Cohen was one of the architects of the Obama administration’s economic strangulation of Iran. Tony Blinken, now Biden’s choice for secretary of state, told The New York Times in 2014 that without Cohen’s “relentless efforts we would not be where we are in terms of getting the Iranians to the negotiating table with the chance of reaching a diplomatic solution.” Cohen, in a speech that year, called for the Iran sanctions “carefully designed and customized to maximize pressure” and hailed them for “imped[ing] Iran’s ability to acquire material for its nuclear program, isolat[ing] it from the international financial system, drastically slash[ing] its oil exports, and depriv[ing] it of access to a sizeable portion of its oil revenues and foreign reserves.” Cohen also had the gargantuan task of harming the so-called Islamic State’s wallet at a time when it commanded oil assets worth $1 million per day. The Obama people called Cohen their “financial Batman.”
He moved to the CIA in early 2015 to succeed Haines as deputy director. It was a delicate time at Langley. Haines had been involved in limiting the declassification of the Senate torture report and in absolving CIA officials who spied on Senate investigators. Cohen had no such baggage as the agency sought to repair its relationship with its Senate overseers. But a former agency official told Yahoo News’ Jenna McLaughlin that Cohen was “fully involved in the drone program.”
Outside Cohen’s work in financial intelligence, he’s perhaps best known in intelligence circles for implementing an internally controversial reorganization to make the CIA more digitally fluent. And outside of intelligence circles in general, he’s perhaps best known as a Game of Thrones extra.
More recently, Cohen has been among the dozens of Obama administration veterans working at the WestExec Advisors corporate consultancy. That company’s alumni include two people slated to be among Biden’s most powerful cabinet officials: Blinken and Haines. Along with Haines and Morell, Cohen lent public support to the nomination of Gina Haspel, the current CIA director who is implicated in post-9/11 torture.
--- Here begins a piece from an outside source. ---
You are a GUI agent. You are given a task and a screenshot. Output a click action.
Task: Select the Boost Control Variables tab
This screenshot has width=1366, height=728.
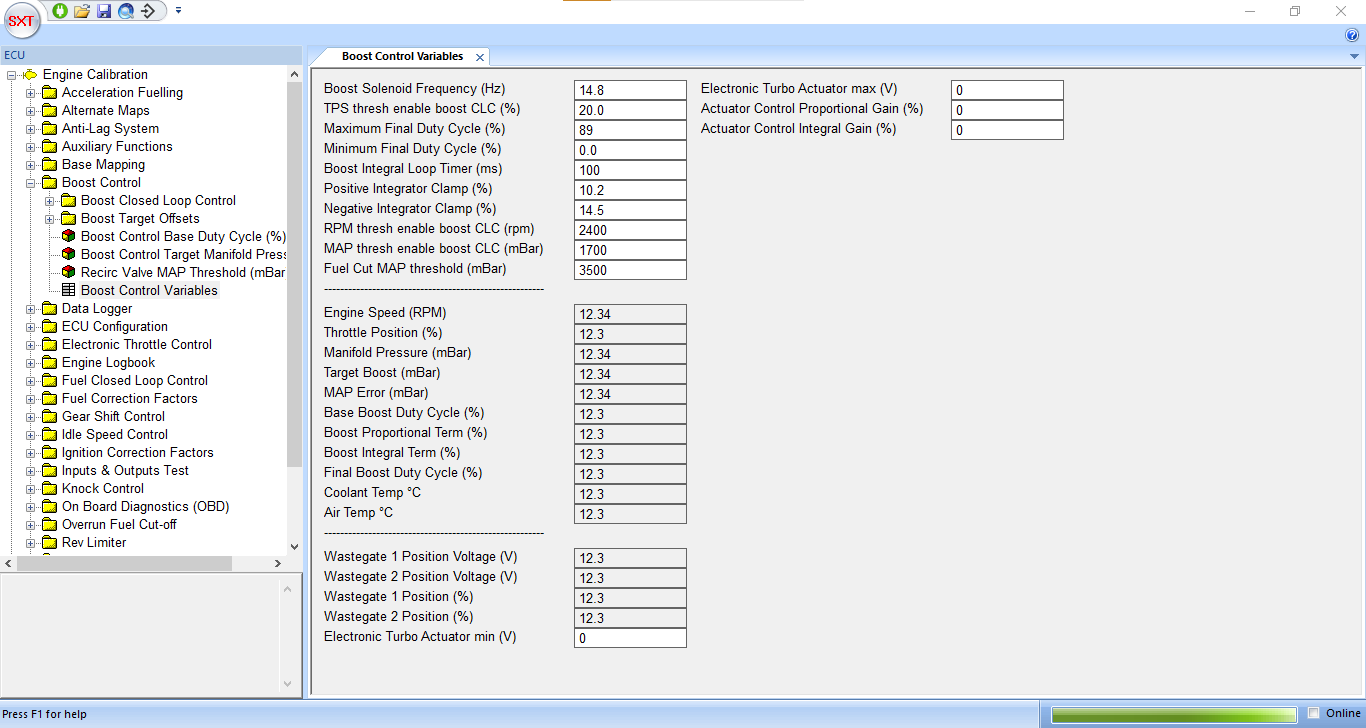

Out of office, Cohen has warned opponents of the Iran nuclear deal and advocates of overthrowing Venezuelan strongman Nicolas Maduro that they won’t be able to sanction their way to regime change. Along with Haines and Morell, Cohen wrote a scathing piece in April about Trump’s politicization of the intelligence agencies, something that will be an immediate concern for the next DNI and CIA director.
Their article contained an implicit rebuke of Haspel, whom they all supported: “Not a single intelligence community leader said a word publicly when [Trump ally and] former U.S. Attorney Joe diGenova attacked the whistleblower who prompted impeachment proceedings as a presidential assassin, the equivalent, he said, of John Wilkes Booth… their silence sent its own message to the intelligence workforce regarding their willingness to appease the president.”